It builds the habit of naming what the processed prefix already guarantees.

Problem intuition

Because duplicates are adjacent in a sorted array, you only need to track the next slot for a new unique value.

A non-optimal solution can still be correct by writing into a helper structure first, but the clean version reuses the array in place.

Java solution ladder

The solutions below are ordered from least optimal to most optimal, so you can see the improvement path instead of only the final answer.

Solution 1

Copy uniques into a helper list

O(n)O(n)

Scan once, store unique values in a helper list, then copy them back. Correct, but it wastes extra space.

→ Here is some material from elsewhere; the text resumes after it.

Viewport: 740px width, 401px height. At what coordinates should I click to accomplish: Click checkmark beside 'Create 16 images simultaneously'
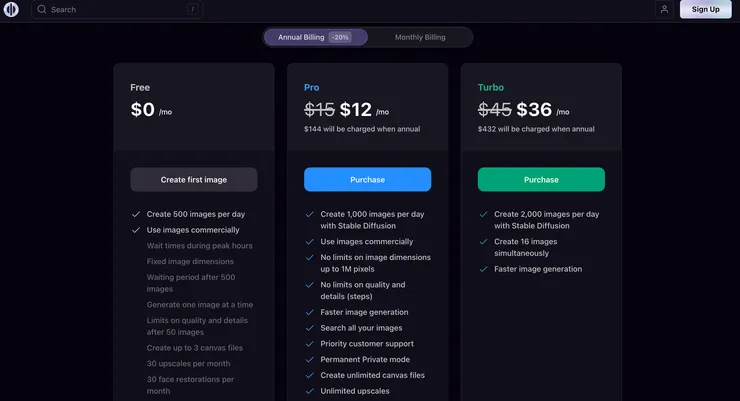pos(484,242)
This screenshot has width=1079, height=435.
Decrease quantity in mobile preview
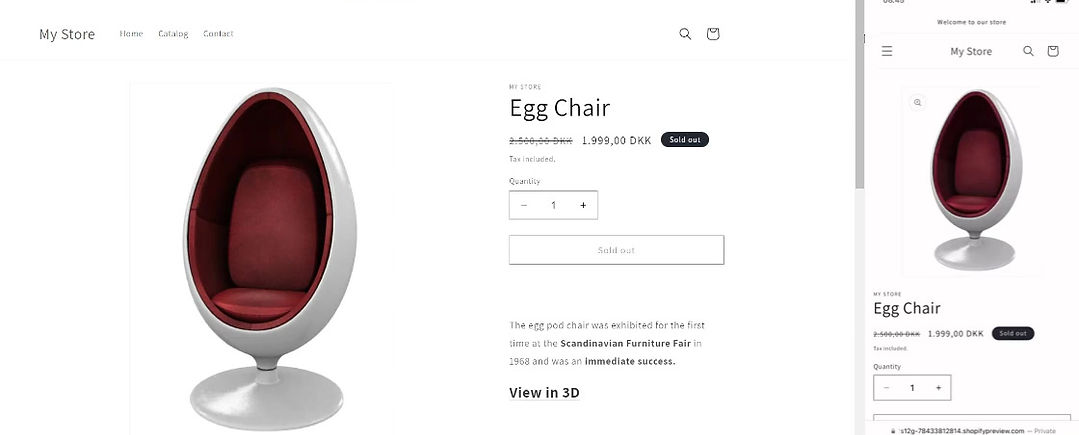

import java.util.ArrayList;
import java.util.List;

class Solution {
    public int removeDuplicates(int[] nums) {
        List<Integer> unique = new ArrayList<>();

        for (int num : nums) {
            if (unique.isEmpty() || unique.get(unique.size() - 1) != num) {
                unique.add(num);
            }
        }

        for (int i = 0; i < unique.size(); i++) {
            nums[i] = unique.get(i);
        }

        return unique.size();
    }
}

Solution 2

Read pointer and write pointer

O(n)O(1)

Keep one pointer on the next write position and copy each newly discovered value into place.

class Solution {
    public int removeDuplicates(int[] nums) {
        if (nums.length == 0) {
            return 0;
        }

        int write = 1;

        for (int read = 1; read < nums.length; read++) {
            if (nums[read] != nums[read - 1]) {
                nums[write] = nums[read];
                write++;
            }
        }

        return write;
    }
}